’’Tarihte yerimizi aldık’’
Başbakan Yardımcısı Bülent Arınç, "Türkiye, geçmişte güçlü bir imparatorluğun, devletin bakiyesi üzerinde kuruldu. Bizim Cumhuriyetimiz de 90'ıncı yılını geçmek üzere. Biz Osmanlı Devleti, onun öncesi de başka medeniyetler ve daha sonra da Cumhuriyet yönetiminde, güçlü bir millet, güçlü bir devlet olarak tarihte yerimizi aldık" dedi.

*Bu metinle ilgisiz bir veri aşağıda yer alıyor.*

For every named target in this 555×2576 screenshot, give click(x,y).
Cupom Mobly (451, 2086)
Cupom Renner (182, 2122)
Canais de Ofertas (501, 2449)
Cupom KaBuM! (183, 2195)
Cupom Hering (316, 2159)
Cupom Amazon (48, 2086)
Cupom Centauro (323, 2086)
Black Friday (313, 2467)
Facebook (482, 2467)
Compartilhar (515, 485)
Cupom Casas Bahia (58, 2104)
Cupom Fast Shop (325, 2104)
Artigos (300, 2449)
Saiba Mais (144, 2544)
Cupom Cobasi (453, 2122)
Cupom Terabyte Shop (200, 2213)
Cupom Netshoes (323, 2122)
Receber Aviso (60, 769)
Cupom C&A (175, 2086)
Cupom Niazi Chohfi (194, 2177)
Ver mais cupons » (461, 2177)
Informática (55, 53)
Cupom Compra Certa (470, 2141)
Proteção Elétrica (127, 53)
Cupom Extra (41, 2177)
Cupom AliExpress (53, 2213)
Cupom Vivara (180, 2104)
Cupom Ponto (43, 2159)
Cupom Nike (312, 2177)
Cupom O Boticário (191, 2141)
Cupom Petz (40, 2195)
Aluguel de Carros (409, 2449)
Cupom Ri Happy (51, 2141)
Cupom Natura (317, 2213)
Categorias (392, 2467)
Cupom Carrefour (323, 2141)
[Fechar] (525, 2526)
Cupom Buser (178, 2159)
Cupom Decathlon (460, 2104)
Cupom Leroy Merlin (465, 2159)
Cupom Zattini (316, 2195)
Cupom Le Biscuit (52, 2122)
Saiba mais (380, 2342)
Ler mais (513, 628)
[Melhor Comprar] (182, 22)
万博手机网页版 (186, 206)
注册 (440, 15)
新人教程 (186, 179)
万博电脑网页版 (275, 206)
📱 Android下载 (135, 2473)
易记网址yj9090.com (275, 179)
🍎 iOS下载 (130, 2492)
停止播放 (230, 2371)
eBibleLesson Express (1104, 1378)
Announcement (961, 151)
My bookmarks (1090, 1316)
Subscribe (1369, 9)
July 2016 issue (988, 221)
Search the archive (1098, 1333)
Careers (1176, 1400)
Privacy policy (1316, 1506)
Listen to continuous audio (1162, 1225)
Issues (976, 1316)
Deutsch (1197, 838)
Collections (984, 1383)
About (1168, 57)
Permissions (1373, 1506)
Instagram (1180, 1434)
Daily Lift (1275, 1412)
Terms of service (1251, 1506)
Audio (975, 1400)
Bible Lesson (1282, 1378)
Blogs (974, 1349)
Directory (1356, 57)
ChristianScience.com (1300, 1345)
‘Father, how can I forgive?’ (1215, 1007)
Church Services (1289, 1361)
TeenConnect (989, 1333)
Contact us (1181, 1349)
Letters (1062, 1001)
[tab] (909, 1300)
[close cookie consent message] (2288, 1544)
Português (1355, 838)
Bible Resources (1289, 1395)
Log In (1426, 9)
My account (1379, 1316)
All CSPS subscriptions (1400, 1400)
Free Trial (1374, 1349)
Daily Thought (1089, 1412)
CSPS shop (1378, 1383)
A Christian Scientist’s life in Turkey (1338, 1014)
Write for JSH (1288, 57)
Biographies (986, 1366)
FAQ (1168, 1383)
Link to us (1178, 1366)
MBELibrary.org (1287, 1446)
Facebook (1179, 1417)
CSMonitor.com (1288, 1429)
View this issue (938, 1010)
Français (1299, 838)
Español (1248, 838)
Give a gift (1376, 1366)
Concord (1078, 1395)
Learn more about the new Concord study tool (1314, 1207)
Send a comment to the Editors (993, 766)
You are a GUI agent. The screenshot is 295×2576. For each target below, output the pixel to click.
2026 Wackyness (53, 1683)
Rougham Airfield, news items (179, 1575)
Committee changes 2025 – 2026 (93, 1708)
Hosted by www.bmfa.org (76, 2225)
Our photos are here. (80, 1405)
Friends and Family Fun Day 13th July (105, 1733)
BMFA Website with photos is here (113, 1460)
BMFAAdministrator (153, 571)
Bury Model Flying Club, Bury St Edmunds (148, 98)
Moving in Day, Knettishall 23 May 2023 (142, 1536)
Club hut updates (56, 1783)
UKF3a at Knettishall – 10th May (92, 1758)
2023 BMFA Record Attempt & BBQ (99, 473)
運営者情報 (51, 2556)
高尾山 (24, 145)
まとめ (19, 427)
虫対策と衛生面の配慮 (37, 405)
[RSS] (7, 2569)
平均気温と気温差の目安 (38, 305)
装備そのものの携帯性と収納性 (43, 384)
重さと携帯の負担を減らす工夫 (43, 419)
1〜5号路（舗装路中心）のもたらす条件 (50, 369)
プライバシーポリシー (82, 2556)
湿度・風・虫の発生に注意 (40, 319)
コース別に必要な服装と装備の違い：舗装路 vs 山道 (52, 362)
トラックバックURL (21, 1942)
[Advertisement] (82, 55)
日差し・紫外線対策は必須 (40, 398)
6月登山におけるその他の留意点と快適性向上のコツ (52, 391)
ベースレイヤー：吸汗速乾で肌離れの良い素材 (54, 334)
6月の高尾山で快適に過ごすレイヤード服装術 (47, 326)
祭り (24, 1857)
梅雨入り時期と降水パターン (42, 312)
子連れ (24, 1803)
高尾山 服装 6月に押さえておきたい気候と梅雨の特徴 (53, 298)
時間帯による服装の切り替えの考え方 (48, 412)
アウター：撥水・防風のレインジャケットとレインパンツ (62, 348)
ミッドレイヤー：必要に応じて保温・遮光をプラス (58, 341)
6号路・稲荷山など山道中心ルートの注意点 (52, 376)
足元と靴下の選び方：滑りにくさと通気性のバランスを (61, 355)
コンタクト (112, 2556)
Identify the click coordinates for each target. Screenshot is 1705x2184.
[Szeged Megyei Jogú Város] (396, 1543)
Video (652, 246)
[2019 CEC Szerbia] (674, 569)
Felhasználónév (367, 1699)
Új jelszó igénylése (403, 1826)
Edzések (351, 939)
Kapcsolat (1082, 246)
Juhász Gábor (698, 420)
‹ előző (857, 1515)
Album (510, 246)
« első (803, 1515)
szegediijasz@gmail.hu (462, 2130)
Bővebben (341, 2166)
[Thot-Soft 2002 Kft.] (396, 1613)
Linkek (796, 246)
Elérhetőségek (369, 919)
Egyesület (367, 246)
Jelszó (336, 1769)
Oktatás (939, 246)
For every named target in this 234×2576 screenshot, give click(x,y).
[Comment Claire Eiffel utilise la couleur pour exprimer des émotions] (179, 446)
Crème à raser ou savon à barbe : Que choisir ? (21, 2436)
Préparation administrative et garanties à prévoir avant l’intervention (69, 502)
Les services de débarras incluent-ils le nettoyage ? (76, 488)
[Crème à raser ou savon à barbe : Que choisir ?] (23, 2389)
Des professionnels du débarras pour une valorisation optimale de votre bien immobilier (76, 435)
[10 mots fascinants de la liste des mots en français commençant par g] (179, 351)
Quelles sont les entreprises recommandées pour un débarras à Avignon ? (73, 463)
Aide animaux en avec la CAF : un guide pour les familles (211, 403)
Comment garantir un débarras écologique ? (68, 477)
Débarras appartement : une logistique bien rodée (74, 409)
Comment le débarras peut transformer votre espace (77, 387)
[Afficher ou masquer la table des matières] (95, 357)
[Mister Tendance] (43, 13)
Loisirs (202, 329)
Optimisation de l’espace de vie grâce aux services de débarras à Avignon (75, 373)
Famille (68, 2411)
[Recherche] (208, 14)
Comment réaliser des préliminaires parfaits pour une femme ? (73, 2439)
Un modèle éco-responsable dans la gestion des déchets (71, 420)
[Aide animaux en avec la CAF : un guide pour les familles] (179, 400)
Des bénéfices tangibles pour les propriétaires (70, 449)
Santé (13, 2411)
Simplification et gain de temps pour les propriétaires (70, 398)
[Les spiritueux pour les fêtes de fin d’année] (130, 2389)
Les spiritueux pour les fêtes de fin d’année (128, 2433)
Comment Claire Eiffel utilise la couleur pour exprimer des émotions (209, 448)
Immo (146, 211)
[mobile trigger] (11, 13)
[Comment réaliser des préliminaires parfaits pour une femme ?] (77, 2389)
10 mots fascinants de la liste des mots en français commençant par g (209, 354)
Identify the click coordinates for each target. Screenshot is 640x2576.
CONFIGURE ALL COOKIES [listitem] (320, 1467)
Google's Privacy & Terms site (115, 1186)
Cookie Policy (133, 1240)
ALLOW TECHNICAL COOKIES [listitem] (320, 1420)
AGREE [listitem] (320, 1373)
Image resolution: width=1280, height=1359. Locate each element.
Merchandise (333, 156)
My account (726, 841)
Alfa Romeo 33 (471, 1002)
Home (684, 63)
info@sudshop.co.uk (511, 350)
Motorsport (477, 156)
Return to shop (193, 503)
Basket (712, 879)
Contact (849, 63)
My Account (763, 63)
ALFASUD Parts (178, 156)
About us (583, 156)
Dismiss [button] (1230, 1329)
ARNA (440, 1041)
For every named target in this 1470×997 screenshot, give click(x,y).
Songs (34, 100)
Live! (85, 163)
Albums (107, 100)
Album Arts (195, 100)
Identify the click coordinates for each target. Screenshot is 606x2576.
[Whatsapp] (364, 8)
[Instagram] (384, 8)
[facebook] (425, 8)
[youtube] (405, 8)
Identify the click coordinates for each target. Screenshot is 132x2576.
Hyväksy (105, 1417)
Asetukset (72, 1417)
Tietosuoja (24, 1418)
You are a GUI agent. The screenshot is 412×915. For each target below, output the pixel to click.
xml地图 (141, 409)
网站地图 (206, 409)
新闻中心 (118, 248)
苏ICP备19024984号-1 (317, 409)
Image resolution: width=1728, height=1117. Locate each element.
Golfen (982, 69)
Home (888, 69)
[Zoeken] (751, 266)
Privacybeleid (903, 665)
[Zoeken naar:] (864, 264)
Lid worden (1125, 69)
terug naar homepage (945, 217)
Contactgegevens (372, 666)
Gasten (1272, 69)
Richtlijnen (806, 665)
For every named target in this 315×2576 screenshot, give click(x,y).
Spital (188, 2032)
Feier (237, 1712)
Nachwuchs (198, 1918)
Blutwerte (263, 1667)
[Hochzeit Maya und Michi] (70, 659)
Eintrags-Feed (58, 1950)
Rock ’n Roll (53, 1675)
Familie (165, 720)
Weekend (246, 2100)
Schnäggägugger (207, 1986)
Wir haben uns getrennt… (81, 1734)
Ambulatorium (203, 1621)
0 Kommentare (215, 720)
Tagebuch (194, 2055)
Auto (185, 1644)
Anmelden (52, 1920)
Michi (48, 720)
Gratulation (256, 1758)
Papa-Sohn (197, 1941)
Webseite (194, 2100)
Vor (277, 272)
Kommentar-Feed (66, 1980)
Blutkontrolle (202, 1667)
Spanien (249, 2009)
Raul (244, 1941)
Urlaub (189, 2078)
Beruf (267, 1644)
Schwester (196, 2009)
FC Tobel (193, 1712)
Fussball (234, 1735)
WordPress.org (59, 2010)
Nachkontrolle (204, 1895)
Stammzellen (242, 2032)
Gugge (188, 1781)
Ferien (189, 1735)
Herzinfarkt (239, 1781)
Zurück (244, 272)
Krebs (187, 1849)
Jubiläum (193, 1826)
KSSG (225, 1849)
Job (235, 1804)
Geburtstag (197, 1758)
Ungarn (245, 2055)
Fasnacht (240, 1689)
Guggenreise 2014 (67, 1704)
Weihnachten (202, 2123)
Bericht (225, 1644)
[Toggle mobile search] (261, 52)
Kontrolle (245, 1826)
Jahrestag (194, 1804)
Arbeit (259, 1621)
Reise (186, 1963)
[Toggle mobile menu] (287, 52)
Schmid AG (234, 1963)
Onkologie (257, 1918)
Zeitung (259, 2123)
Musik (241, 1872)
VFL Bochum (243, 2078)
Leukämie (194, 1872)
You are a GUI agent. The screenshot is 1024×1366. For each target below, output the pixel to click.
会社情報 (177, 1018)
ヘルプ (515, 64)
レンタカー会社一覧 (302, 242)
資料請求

Başbakan Yardımcısı Bülent Arınç, "Türkiye, geçmişte
güçlü bir imparatorluğun, devletin bakiyesi üzerinde kuruldu. Bizim
Cumhuriyetimiz de 90'ıncı yılını geçmek üzere. Biz Osmanlı Devleti,
onun öncesi de başka medeniyetler ve daha sonra da Cumhuriyet
yönetiminde, güçlü bir millet, güçlü bir devlet olarak tarihte
yerimizi aldık" dedi.
Başbakan Yardımcısı Arınç, Ankara Düşünce ve Araştırma Merkezi'nde
düzenlenen,"Bölgesel Dinamikler ve Yeni Türkiye"
konulu dersiyle başlayacak olan, Bahar Döneminin açılışına katıldı.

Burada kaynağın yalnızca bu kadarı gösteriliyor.